Oregon’s roads should be as clean and green as the state’s image, Boyle said. He opened a fundraising drive to clear up litter, starting with $146,000 that he offered to state officials.

“They were flabbergasted,” says Boyle, who was told that the state transportation agency had no mechanism for accepting private money. “It took them months to figure out how they could consider doing that.”

As bureaucrats dithered, rubbish kept accumulating. The shelter project also failed to open in November as sponsors had promised. The site turned out to be contaminated and needed an expensive clean up. The project now looks more likely to open next year, leaving Portland’s homeless exposed to another winter.

Boyle, a registered Democrat, faulted city and state political leaders for failing to set priorities and get results. Labelling Oregon’s Democratic governor Kate Brown a poor manager, he backed her Republican opponent.

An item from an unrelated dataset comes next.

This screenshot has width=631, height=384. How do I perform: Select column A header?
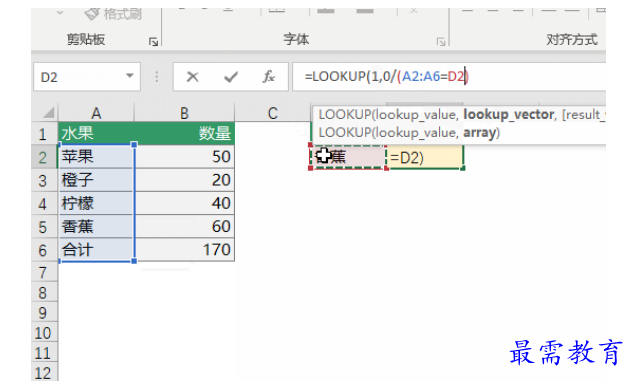[x=96, y=113]

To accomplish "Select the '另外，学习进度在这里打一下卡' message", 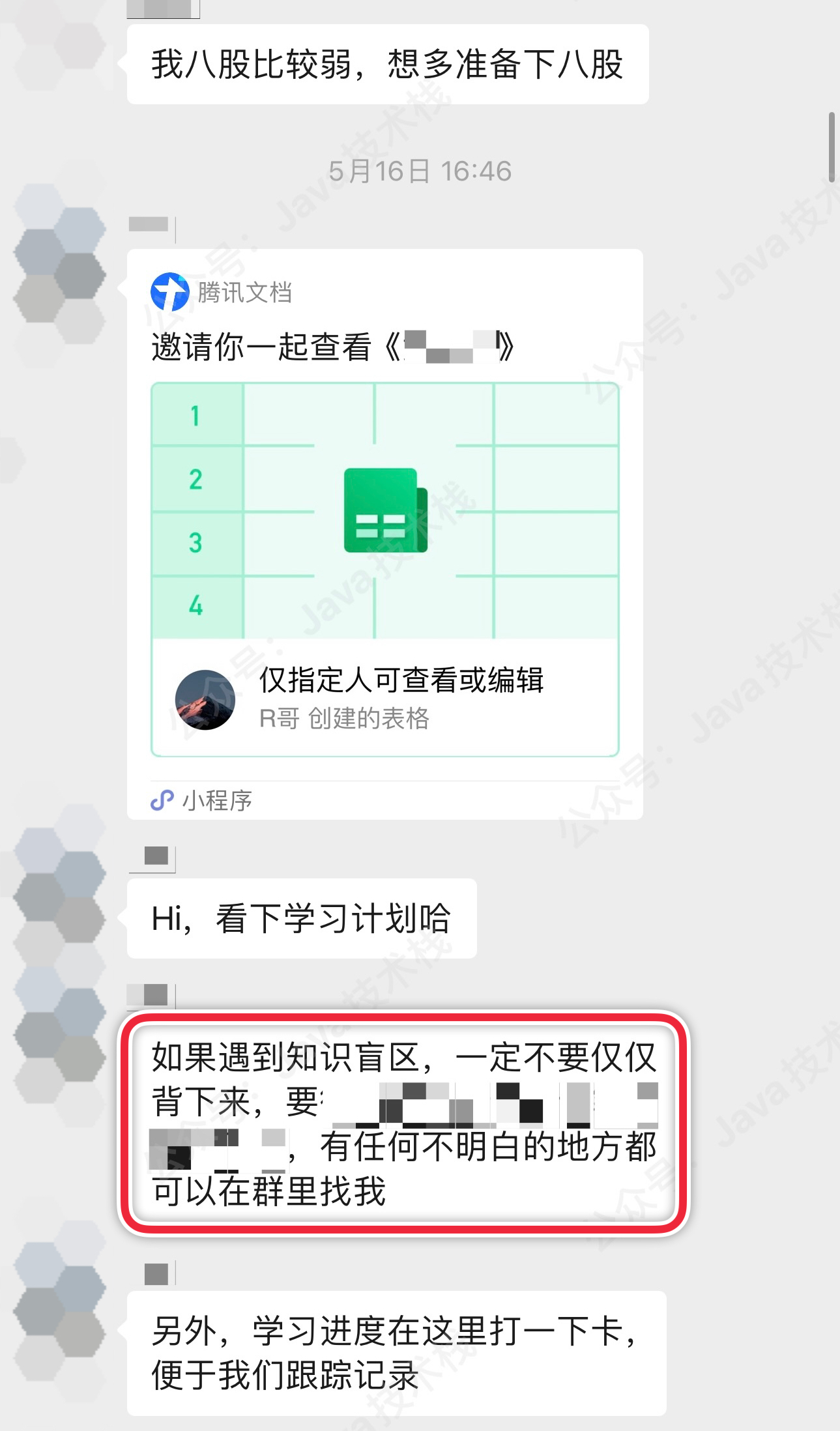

Yet Boyle reserves his most biting criticism for President Trump, blasting the Republican administration’s isolationist policies.

“Personally and from a business standpoint, you’re much richer if you interact with people of different cultures, different languages and different beliefs,” Boyle says. “It’s made America what it is today and the fact that it’s under siege is depressing.”

At a talk in June, at Portland’s FBI office, Boyle recounted his mother’s escape from Germany and told agents that his Irish grandfather probably immigrated illegally to the US.

“I think it’s just a travesty what’s happening,” Boyle said of Trump’s immigration policies. He said Trump calls some immigrants “animals” the way Adolf Hitler demonised Jews. Boyle has joined Nike chief executive Mark Parker in opposing administration-backed efforts to repeal Oregon’s sanctuary law, which limits local enforcement of federal immigration statutes.

Boyle also opposes Trump’s trade war with China, one of many countries where Columbia has been manufacturing and marketing products. Already, worldwide duties paid by the company average between 14 and 15 per cent.

Boyle expects Brexit to complicate distribution in Europe, where products sold in the UK are distributed from France. “Escalating global trade battles have the potential to be very disruptive to our business as well as our vendors, our customers and to many of the countries where we do business,” Boyle warned during an earnings call in July.

Amid the turbulence, Boyle is leaving nothing to chance. He orchestrated a management shake-up last year, resuming the role of company president, a position he had relinquished in 2015. He is pushing Columbia to expand its web-based sales to consumers, keeping a wary eye on the traditional retail sector, where some established brands, such as the Sports Authority, have gone under.

In the next five years, Boyle aims to make footwear the company’s fastest-growing and largest product category. His aim, he says, is to continue the international growth that he has led since Columbia went public 20 years ago as a wholesaler narrowly focused on winter products.

The proponent of free movement of goods and services says he has no intention of personally relocating for financial advantage. During quarterly meetings, Boyle says, his accountant advises him to leave Oregon because of its high income and estate taxes.

“He says, ‘I don’t want to be sued by your heirs,’” Boyle says.

But Boyle — who could readily jet back and forth from, say, Nevada, which has no estate taxes — demurs. He is too attached to his home state, where he likes skiing and playing rounds at Gearhart Golf Links, a coastal course that he has restored.

Boyle’s son and daughter both work at Columbia, where he is known to come in early and talk to employees. He and his wife Mary serve on boards and support charities in Oregon, where he helped restructure the public higher education system.

Boyle, modestly, says he has no plans to retire. “I enjoy what I’m doing,” he says. “Hopefully I do a reasonable job, although arguably many people could do it better than me.”